Importing and editing HTML sites?

Hi, I’m still getting used to the HTML editing feature – e.g. import a .html page (or web page) and I can then move my cursor around in it and highlight, add text, etc.

It seems to work if I archive a page. But, if I click on a link on that page, and then click back, my edits are gone! Hitting Cmd-S after the edits gets me a beep.

The ability to edit HTML I’ve imported would be of real help. How can I do this stably?

Also, how can I archive a group of pages? Say I’ve got an online manual, where the TOC page links to the rest. I’d love to import the entire thing into my database so i can edit the pages, link them to other entries in the database, etc.

Thanks in advance for your help!

Editing HTML or Web Archive documents has limitations and is sometimes problematic due to a bug in Apple’s WebKit code.

I can fairly easily select and delete areas of a page, and sometimes the change can be saved. For HTML it’s possible to open the source view and make changes in the source that will be saved.

But adding links, highlighting and notes to documents captured as HTML or Web Archives can be a major task involving changing the source.

Personally, I prefer capturing information from Web pages as RTF or RTFD rich text documents. I’ve got many thousands of captures this way. The advantages of this approach include capturing images that are viewable offline, avoiding extraneous material such as advertisements, and having captured material that is easily editable, including the ability to link to other documents.

In your example of a multi-part document that has a TOC, I would download the rich text of the TOC and each segment, then change the links in the TOC to point to the captured text segments rather than out to the Web. Now I can do lots of things easily, including highlighting, adding notes and comments, and linking the documents to other documents in my reference collection.

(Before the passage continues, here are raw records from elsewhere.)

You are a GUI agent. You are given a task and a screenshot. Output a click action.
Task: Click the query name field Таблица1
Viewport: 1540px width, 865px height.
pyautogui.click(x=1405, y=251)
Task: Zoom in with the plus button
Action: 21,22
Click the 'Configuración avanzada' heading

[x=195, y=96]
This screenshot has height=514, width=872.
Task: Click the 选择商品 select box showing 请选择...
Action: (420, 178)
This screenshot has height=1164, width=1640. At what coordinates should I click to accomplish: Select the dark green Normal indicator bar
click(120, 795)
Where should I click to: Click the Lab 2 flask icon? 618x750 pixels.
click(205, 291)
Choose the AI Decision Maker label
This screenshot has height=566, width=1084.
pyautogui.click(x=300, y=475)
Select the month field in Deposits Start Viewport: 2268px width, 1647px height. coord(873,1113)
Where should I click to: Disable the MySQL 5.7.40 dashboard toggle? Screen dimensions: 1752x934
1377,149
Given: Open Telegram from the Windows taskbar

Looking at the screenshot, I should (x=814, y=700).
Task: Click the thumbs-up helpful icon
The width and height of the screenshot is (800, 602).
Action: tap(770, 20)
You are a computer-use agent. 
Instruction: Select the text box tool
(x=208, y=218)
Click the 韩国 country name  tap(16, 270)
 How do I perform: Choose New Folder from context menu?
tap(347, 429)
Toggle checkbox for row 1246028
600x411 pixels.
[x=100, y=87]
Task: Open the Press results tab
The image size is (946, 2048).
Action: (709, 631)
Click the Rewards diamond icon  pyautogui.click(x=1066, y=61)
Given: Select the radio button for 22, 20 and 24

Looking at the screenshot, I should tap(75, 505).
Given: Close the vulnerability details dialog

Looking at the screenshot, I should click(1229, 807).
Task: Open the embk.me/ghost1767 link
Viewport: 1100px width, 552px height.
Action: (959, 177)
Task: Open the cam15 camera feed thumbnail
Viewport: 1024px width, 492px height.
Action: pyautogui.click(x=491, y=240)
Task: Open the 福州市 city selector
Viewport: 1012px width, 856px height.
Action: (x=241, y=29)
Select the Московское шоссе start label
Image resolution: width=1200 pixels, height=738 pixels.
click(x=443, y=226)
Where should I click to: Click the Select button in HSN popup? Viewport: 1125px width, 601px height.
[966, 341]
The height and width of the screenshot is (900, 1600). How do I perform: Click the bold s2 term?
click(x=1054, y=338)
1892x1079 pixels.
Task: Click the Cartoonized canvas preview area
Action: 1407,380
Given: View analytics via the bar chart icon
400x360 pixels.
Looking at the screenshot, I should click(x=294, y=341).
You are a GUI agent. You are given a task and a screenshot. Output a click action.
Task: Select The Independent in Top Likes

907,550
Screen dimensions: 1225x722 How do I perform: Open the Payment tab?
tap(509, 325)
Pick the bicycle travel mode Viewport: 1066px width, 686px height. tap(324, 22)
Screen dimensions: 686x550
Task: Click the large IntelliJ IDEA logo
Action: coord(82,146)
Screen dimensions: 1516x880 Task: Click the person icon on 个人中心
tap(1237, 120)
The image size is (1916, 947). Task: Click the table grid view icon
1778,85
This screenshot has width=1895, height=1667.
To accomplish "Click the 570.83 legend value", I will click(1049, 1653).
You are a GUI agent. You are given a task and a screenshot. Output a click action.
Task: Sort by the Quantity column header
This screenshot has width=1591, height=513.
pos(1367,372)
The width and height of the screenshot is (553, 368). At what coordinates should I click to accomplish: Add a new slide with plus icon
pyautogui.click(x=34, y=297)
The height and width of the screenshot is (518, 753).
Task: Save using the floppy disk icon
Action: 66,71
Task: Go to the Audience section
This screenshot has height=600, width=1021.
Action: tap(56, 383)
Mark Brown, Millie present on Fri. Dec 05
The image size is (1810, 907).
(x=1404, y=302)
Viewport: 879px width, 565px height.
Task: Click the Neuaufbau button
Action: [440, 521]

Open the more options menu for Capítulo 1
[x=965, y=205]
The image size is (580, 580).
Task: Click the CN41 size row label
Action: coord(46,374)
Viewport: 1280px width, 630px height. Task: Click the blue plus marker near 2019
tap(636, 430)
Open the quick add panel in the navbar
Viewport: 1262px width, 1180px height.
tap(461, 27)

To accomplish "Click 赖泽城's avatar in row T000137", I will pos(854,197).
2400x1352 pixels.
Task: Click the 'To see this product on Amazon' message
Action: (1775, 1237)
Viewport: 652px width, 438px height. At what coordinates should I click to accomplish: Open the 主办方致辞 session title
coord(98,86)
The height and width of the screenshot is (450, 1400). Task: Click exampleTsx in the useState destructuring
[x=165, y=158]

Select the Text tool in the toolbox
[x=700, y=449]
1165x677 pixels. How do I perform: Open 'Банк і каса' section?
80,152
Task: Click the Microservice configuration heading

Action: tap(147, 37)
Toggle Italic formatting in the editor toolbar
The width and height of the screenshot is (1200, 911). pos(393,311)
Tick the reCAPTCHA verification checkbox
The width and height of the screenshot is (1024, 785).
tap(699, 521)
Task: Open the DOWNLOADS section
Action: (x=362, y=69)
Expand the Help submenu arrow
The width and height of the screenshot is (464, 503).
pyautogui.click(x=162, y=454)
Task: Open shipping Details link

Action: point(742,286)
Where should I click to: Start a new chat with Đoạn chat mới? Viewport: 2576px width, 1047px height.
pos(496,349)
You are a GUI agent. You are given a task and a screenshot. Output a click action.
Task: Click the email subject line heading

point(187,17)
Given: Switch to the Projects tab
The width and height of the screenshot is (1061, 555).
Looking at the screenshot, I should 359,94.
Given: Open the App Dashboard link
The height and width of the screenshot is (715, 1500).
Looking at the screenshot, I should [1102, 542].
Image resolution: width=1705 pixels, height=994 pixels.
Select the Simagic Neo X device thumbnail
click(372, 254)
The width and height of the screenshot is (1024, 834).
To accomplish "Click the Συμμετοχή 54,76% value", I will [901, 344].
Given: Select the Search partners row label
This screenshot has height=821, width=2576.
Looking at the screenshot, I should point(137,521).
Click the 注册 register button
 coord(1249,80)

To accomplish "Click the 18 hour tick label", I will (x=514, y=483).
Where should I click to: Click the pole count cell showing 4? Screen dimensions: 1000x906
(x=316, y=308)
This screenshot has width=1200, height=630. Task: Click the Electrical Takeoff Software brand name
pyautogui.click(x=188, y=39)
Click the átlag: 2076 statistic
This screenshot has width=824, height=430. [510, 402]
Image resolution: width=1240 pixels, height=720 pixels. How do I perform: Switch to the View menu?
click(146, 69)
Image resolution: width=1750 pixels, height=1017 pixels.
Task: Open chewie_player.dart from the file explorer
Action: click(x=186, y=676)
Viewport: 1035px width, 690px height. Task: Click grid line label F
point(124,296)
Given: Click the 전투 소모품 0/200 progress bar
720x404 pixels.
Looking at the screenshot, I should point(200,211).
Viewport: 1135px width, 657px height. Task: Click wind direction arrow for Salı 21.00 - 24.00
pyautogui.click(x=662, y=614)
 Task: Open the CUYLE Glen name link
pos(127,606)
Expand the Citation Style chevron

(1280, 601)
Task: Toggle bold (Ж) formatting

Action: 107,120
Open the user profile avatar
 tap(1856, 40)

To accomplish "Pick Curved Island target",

I often download HTML or Web Archive pages from a DEVONagent search and transfer them to a DT Pro database. If I need to do any editing or linking of some of those pages they can be converted to rich text using Data > Convert > to Rich Text. Then I can easily select and throw away extraneous material and add hyperlinks or markups as I please. (Sometimes that Apple WebKit bug may bite during a conversion, but I usually don’t encounter it.) But as I often add hundreds of pages at a time from a set of DEVONagent search results, I only rarely go to the trouble of converting and editing those pages. :slight_smile:

It’s also possible to use DEVONthink’s Download Manager to download an entire Web site. I rarely do that. You can find the directions in the Help files (Help > DEVONthink Pro Help). Depending on the way the site links are designed, it can be tricky to capture the wanted material without also capturing a large volume of unwanted material.

Hope this helps.